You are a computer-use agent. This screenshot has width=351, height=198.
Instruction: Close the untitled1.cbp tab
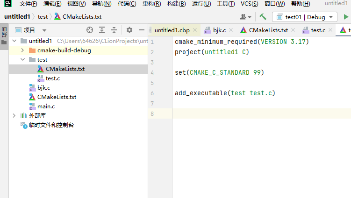pyautogui.click(x=194, y=30)
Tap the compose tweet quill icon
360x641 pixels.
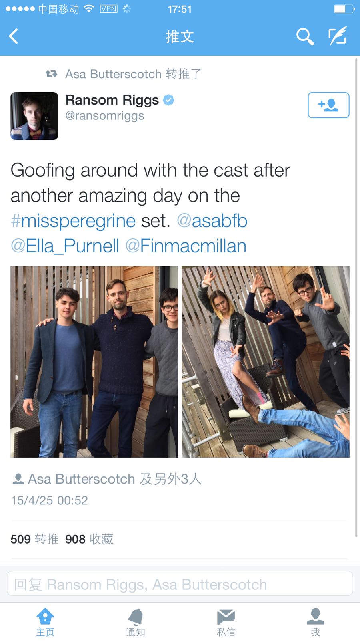pos(338,36)
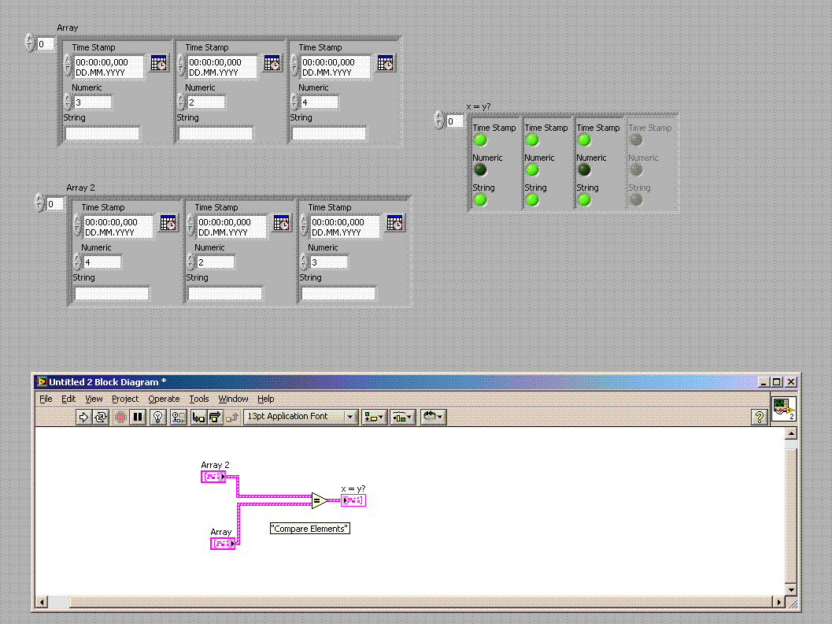Expand the Align Objects dropdown

375,417
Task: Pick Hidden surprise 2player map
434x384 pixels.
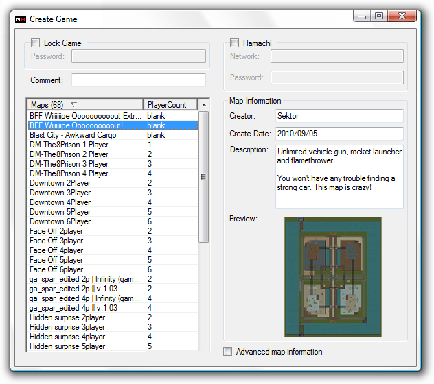Action: click(x=67, y=317)
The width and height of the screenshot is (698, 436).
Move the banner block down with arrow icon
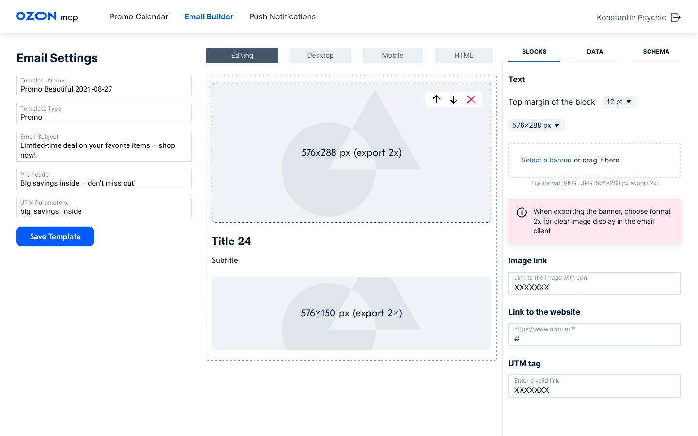pyautogui.click(x=454, y=99)
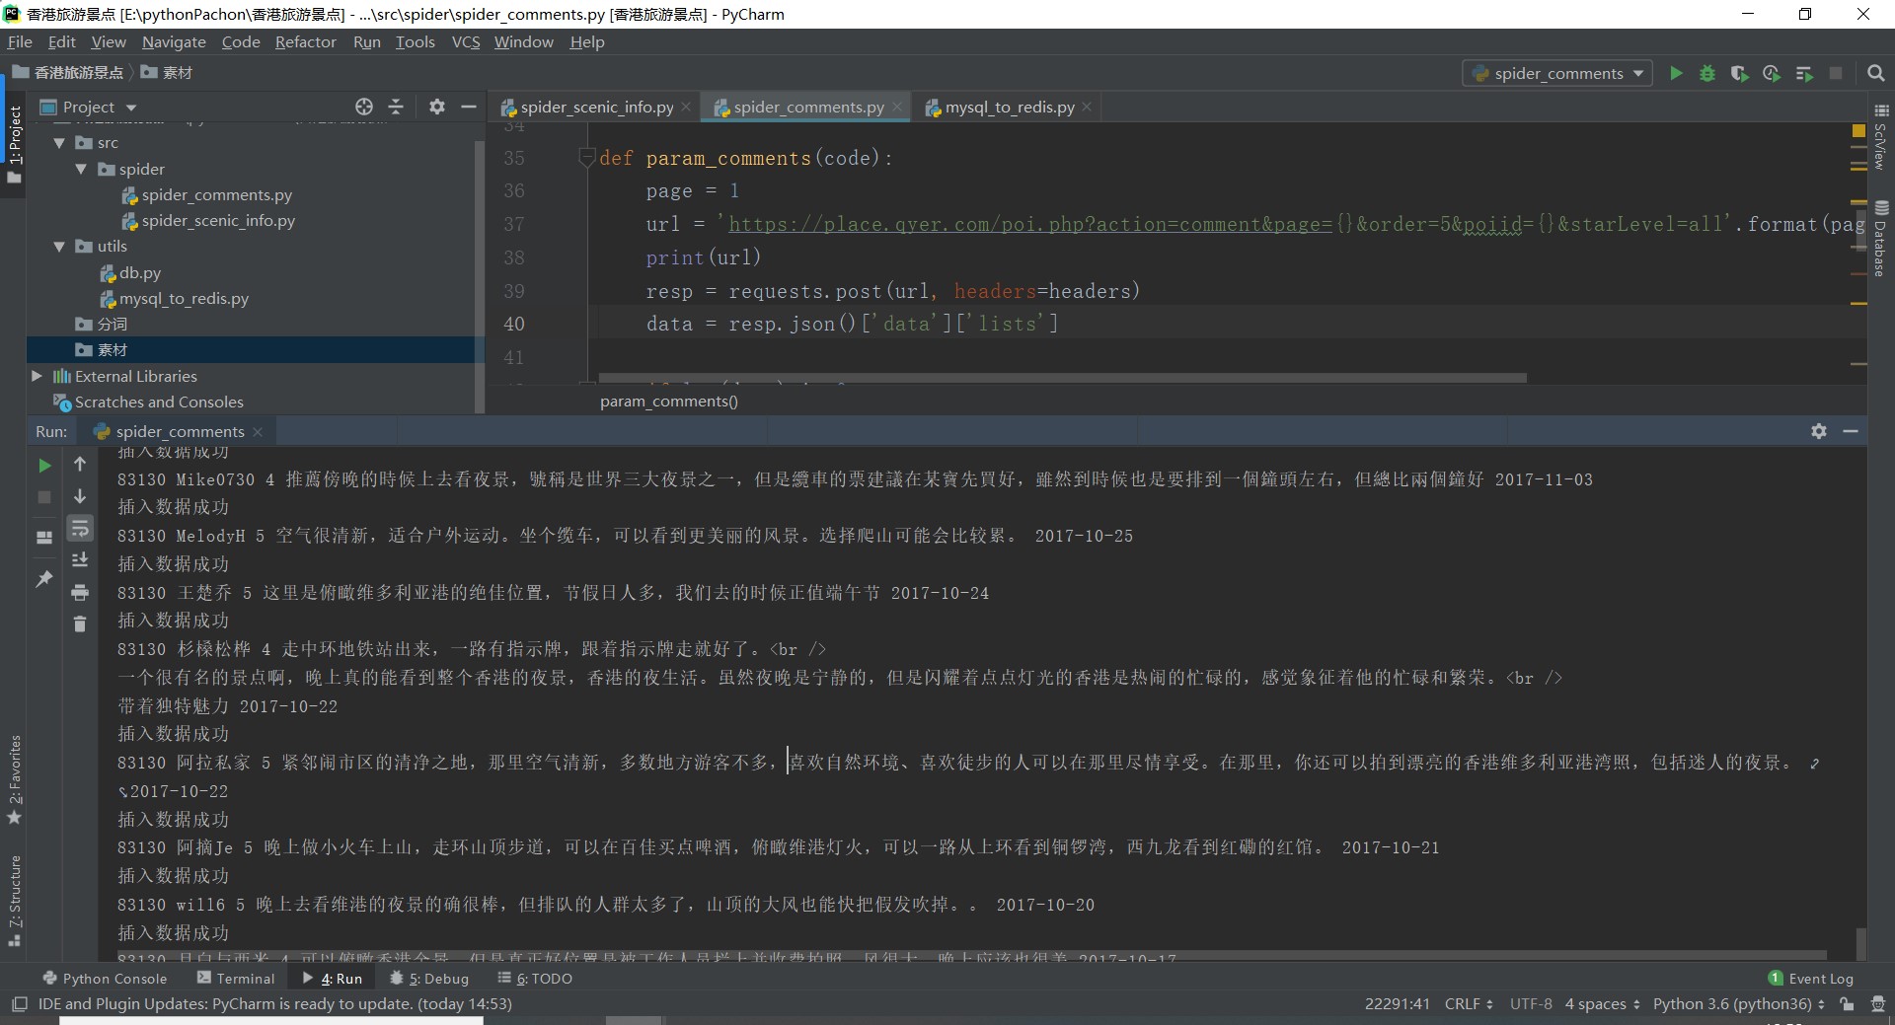
Task: Start debugging with the bug icon
Action: click(1706, 73)
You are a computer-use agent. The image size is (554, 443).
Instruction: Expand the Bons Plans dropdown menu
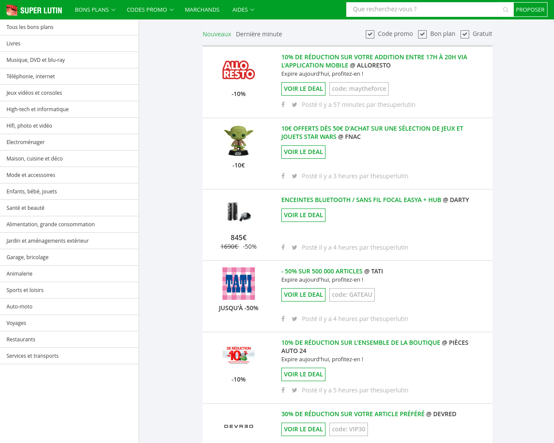pyautogui.click(x=95, y=10)
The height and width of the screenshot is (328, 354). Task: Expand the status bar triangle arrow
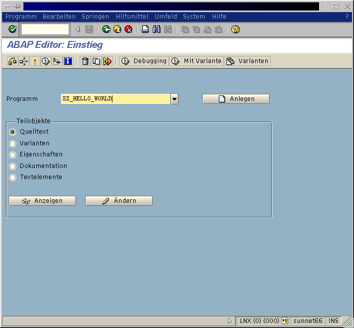230,321
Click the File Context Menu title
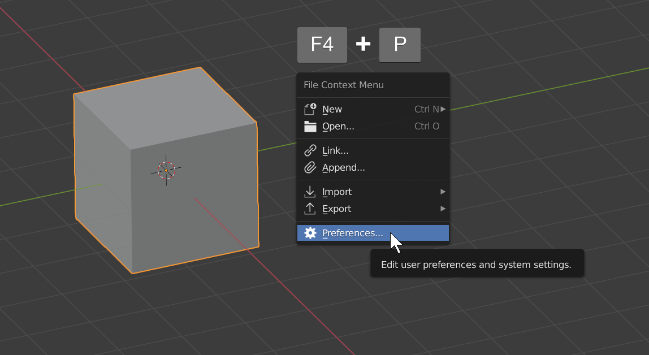 coord(344,85)
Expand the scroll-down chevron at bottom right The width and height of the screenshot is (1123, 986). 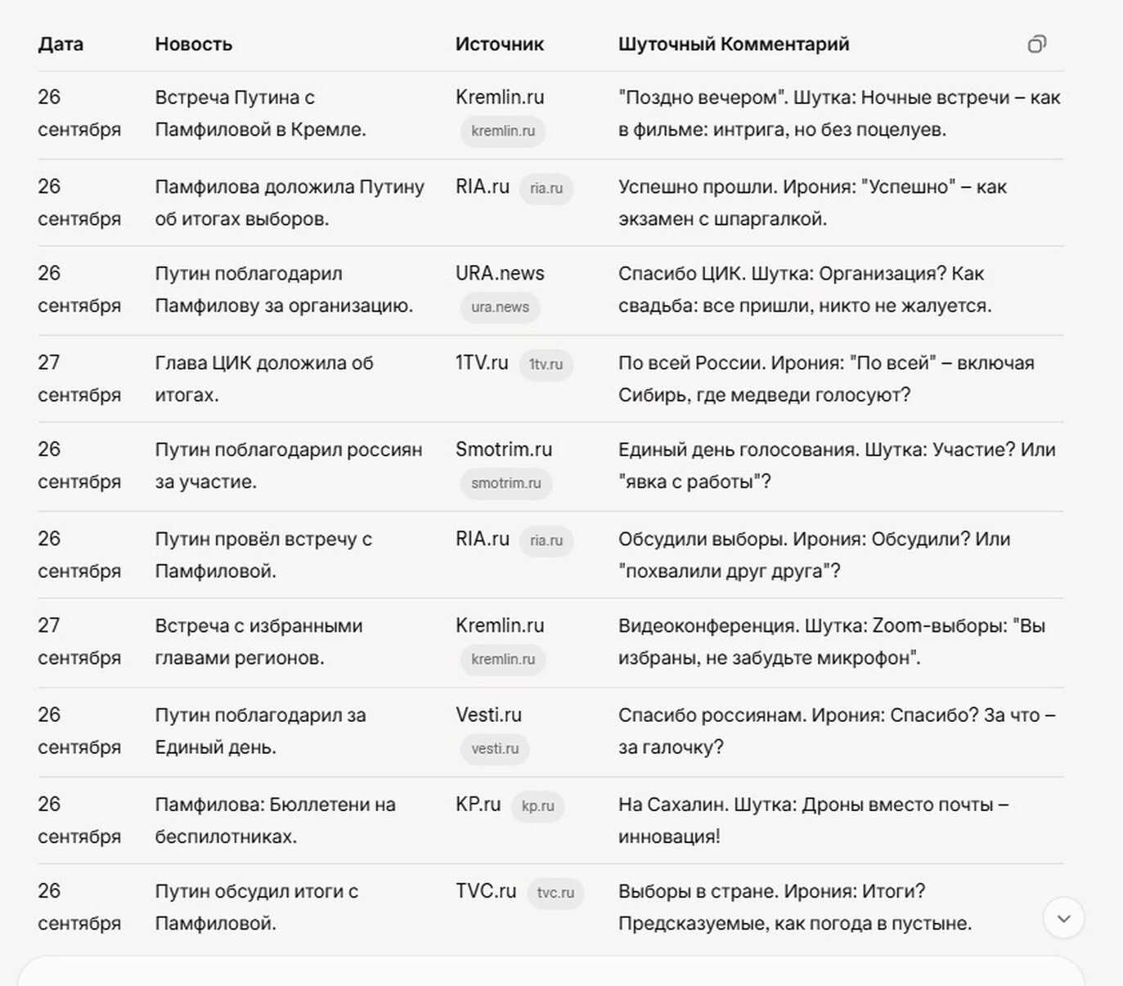click(1062, 918)
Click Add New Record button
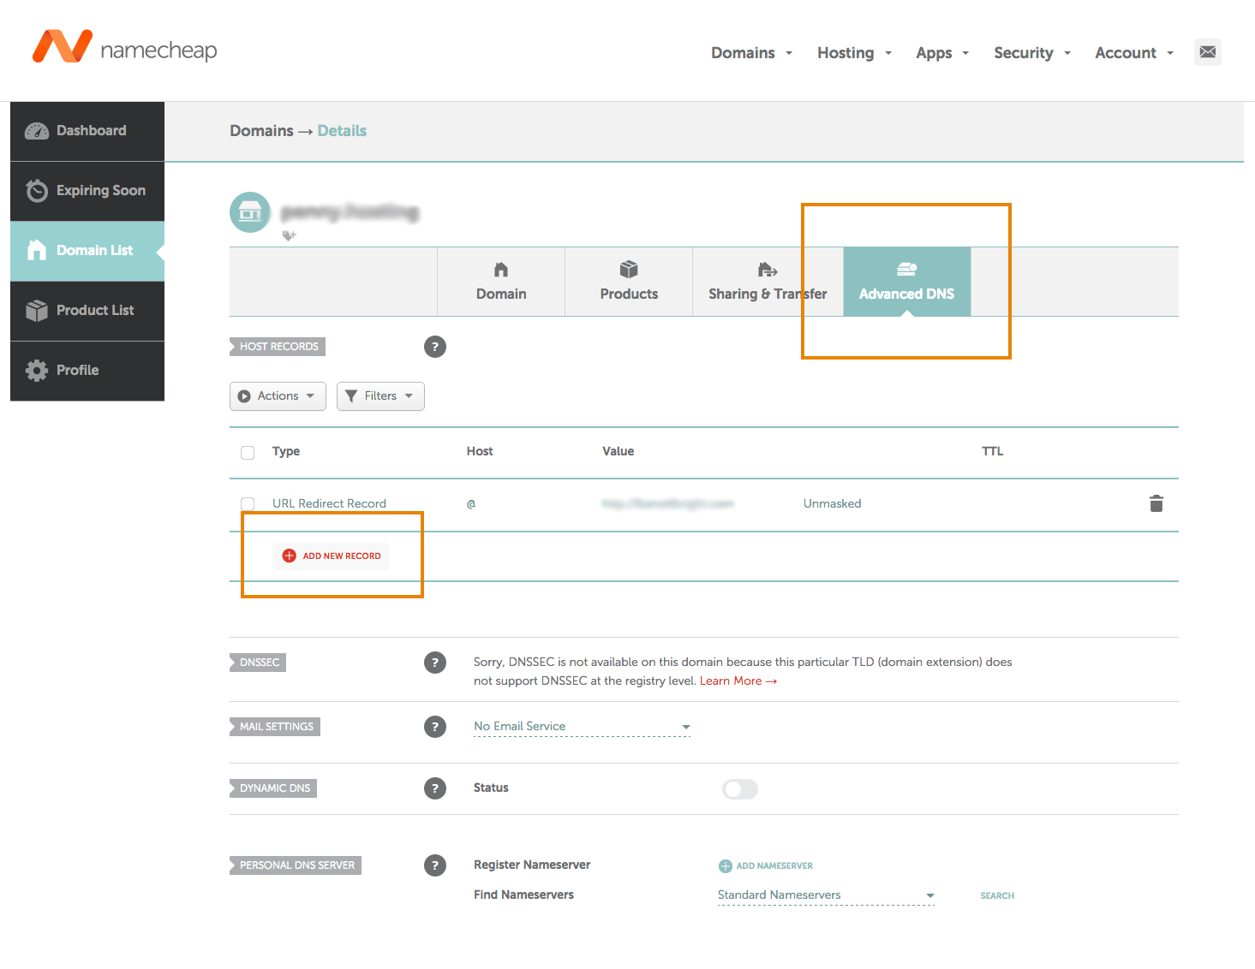The width and height of the screenshot is (1255, 969). pos(332,556)
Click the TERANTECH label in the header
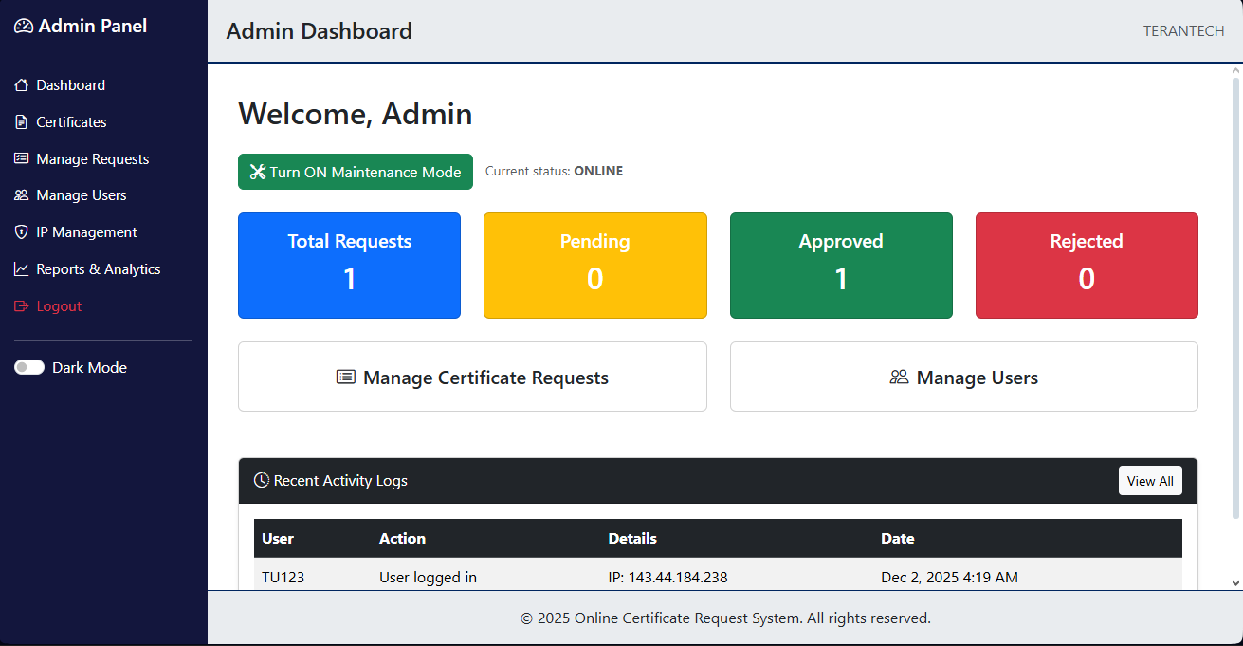The image size is (1243, 646). pos(1183,30)
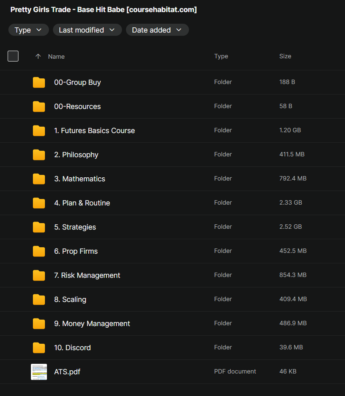Screen dimensions: 345x396
Task: Click the Strategies folder icon
Action: point(39,227)
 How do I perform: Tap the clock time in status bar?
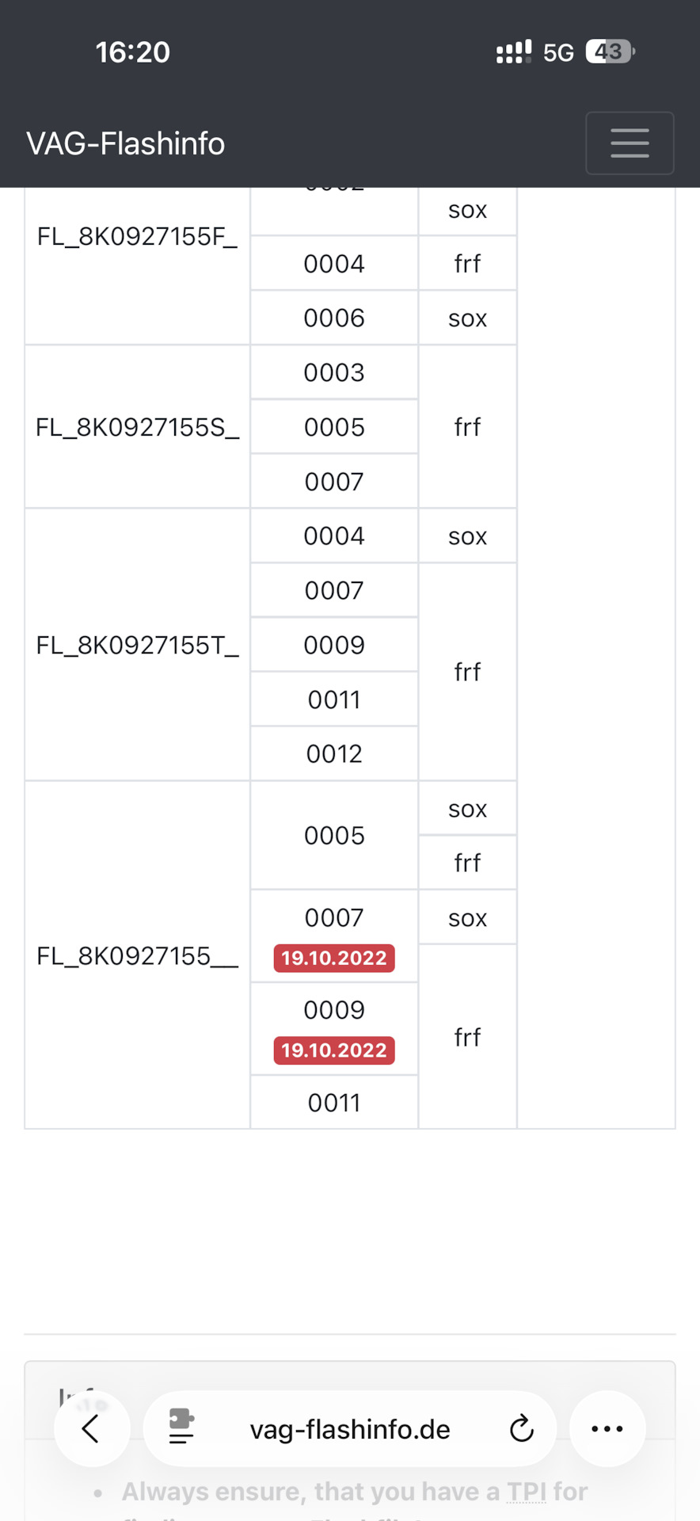[133, 52]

━━━━━━━━━━━━━━━━

TASK DESCRIPTION: I would like the exact lines from the data above, starting with the one that holds "360x641 pixels." and going on through the one that holds "The width and height of the screenshot is (698, 436).", without the pictures.

EXPECTED OUTPUT:
360x641 pixels.
pos(338,36)
Expand the Align Objects dropdown

375,417
Task: Pick Hidden surprise 2player map
434x384 pixels.
Action: click(x=67, y=317)
The width and height of the screenshot is (698, 436).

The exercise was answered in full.